The second reason is that there is a daily stream of reports from Gaza about alleged Israeli war crimes. Our newspapers are full of it. This ‘news’ comes from sources under Hamas’s control — sources that will never report on Hamas’s own crimes, such as stealing aid supplies or torturing and executing opponents.

In short: Hamas can censor to its heart’s content, but Israel can never get it right. If Israel admits journalists under protection, that’s censorship. If Israel were to let journalists into the area unprotected and something happened to them, Israel would get the blame. Incidentally, information does occasionally come out of Gaza that Hamas doesn’t want out — strangely enough, many media outlets ignore precisely that information.

Empathy for the Oppressors

It boils down to this: all these media outlets and organisations heroically champion journalists who have Hamas’s stamp of approval, while ignoring what this ‘reporting’ actually means for the people of Gaza. As Ahmed Fouad Alkhatib — a Palestinian dissident who fled the Strip — puts it: these ‘journalists’ do not speak for the people of Gaza — they help the oppressor.

Normally I just link to a tweet like this, but in this case I took a screenshot of the entire post. Read what this dissident wrote, and consider what Western media are doing to the people of Gaza by elevating propagandists who daily sacrifice the blood of ordinary Gazans on the altar of ’the resistance’.

And isn’t this always the tragedy of the Palestinians? Few people are genuinely interested in them. There were no mass demonstrations when tens of thousands of Palestinians died in Syria. There were no accusations of ‘apartheid’ against neighbouring countries that denied them civil rights and discriminated against them severely. Palestinian suffering only receives attention when Israel can be blamed for it.

Uprising in Gaza

The supposed empathy of our media for Gaza and for these journalists is nauseating. It is not empathy — at best it’s the promotion of a fashionable narrative, at worst it’s thinly veiled hatred of Israel. And if anything reveals that, it’s the instant evaporation of interest the moment Gazans rise up against their own oppressors. That was clear again in March 2025.

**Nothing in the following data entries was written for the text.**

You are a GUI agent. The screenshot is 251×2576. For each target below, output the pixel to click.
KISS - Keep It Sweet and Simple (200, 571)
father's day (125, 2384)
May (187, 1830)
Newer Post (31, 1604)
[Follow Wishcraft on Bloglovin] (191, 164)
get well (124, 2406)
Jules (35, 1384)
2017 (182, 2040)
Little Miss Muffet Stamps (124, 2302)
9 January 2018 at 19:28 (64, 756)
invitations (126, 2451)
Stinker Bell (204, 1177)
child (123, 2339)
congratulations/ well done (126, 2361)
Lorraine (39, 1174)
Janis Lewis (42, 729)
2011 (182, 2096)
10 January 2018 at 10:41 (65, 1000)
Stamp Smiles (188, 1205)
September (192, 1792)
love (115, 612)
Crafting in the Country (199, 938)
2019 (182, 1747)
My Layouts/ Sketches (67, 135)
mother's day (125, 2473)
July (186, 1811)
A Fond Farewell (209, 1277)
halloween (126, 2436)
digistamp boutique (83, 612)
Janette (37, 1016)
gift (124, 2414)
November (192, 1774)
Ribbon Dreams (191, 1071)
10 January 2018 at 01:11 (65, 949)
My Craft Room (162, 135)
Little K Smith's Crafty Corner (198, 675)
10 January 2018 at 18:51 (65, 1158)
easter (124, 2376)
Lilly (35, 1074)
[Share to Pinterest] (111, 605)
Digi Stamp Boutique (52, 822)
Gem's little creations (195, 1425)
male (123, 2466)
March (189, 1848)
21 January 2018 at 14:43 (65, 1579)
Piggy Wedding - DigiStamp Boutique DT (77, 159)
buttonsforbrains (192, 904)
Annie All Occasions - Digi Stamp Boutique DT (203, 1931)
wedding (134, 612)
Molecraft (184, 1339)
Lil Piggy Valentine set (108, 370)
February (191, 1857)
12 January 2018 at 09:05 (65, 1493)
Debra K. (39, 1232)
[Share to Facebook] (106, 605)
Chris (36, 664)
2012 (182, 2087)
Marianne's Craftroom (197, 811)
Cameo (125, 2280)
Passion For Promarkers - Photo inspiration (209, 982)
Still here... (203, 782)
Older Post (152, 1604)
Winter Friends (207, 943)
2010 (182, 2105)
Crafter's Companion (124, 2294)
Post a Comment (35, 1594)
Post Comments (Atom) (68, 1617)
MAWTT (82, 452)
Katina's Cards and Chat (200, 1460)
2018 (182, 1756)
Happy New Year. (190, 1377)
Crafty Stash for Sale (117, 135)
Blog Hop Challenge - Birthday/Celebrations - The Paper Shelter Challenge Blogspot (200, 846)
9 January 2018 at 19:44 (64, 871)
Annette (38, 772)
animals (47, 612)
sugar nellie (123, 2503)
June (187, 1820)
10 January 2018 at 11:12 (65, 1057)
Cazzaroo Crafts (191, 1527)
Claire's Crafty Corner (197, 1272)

Footage emerged from Gaza of large-scale demonstrations against Hamas. The protests weren’t confined to a single neighbourhood or city; people took to the streets all across the Strip. They chanted slogans against Hamas, and against Al Jazeera — every bit as much a Hamas mouthpiece. I gathered the footage and went looking for coverage of it.

Only the Telegraaf reported on it. Otherwise, dead silence. Only after days of protest did a few stories finally trickle in — and how cautiously. Gazans protesting against Hamas? Against Al Jazeera, our ‘quality media’s’ favourite channel? That didn’t fit the narrative. The NOS even suggested that Israel might be behind it…

And now Palestinians are once again calling for an uprising in Gaza — an uprising against the oppressors. Will the ‘brave’ citizen journalists in Gaza — heroes of the Dutch children’s news — report on it? Don’t count on it. Will Hamas crush it violently? Count on that.

In October 2025, the whole world still knew Hamas had to disarm. That was a core element of the ceasefire. Now it seems to have been forgotten already. Our media are once again trotting along obediently behind Hamas propaganda and railing against Israel whenever it takes action against terrorists.

It doesn’t matter how much evidence Israel produces.

When it comes to the truth, the Dutch media blackout never ends.